_What is being asked:_
Each entry below needs to be reproduced exactly as given.

_Information provided:_
******

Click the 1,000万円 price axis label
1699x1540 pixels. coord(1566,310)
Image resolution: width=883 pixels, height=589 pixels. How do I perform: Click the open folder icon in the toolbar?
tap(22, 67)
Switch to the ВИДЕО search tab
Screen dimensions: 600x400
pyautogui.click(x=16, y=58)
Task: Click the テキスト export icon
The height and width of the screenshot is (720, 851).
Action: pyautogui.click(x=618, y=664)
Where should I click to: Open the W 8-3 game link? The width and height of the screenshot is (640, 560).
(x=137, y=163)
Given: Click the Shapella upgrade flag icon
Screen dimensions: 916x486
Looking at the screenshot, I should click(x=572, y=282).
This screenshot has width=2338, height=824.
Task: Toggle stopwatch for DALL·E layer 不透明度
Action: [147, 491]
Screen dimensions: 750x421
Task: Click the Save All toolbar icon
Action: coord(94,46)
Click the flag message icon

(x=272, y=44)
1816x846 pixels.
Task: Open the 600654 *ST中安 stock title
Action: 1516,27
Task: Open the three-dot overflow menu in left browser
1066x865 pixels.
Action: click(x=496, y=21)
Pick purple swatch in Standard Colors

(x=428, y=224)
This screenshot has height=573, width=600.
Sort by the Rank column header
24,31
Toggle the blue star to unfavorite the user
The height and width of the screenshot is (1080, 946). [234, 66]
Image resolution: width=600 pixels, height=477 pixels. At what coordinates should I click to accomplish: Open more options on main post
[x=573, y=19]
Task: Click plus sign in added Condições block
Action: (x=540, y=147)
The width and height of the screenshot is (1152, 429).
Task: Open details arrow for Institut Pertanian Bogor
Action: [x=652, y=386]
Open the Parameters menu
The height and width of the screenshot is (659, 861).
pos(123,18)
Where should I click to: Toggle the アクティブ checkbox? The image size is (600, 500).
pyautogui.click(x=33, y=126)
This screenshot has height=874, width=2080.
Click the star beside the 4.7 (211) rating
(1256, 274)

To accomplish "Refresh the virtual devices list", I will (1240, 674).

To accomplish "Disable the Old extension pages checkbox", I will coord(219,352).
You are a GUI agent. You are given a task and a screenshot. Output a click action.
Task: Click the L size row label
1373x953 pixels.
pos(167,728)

******

_Reply:_
Click the 1,000万円 price axis label
1699x1540 pixels. coord(1566,310)
Image resolution: width=883 pixels, height=589 pixels. How do I perform: Click the open folder icon in the toolbar?
tap(22, 67)
Switch to the ВИДЕО search tab
Screen dimensions: 600x400
pyautogui.click(x=16, y=58)
Task: Click the テキスト export icon
The height and width of the screenshot is (720, 851).
Action: pyautogui.click(x=618, y=664)
Where should I click to: Open the W 8-3 game link? The width and height of the screenshot is (640, 560).
(x=137, y=163)
Given: Click the Shapella upgrade flag icon
Screen dimensions: 916x486
Looking at the screenshot, I should click(x=572, y=282).
This screenshot has width=2338, height=824.
Task: Toggle stopwatch for DALL·E layer 不透明度
Action: [147, 491]
Screen dimensions: 750x421
Task: Click the Save All toolbar icon
Action: coord(94,46)
Click the flag message icon

(x=272, y=44)
1816x846 pixels.
Task: Open the 600654 *ST中安 stock title
Action: 1516,27
Task: Open the three-dot overflow menu in left browser
1066x865 pixels.
Action: click(x=496, y=21)
Pick purple swatch in Standard Colors

(x=428, y=224)
This screenshot has height=573, width=600.
Sort by the Rank column header
24,31
Toggle the blue star to unfavorite the user
The height and width of the screenshot is (1080, 946). [234, 66]
Image resolution: width=600 pixels, height=477 pixels. At what coordinates should I click to accomplish: Open more options on main post
[x=573, y=19]
Task: Click plus sign in added Condições block
Action: (x=540, y=147)
The width and height of the screenshot is (1152, 429).
Task: Open details arrow for Institut Pertanian Bogor
Action: [x=652, y=386]
Open the Parameters menu
The height and width of the screenshot is (659, 861).
pos(123,18)
Where should I click to: Toggle the アクティブ checkbox? The image size is (600, 500).
pyautogui.click(x=33, y=126)
This screenshot has height=874, width=2080.
Click the star beside the 4.7 (211) rating
(1256, 274)

To accomplish "Refresh the virtual devices list", I will (1240, 674).

To accomplish "Disable the Old extension pages checkbox", I will coord(219,352).
You are a GUI agent. You are given a task and a screenshot. Output a click action.
Task: Click the L size row label
1373x953 pixels.
pos(167,728)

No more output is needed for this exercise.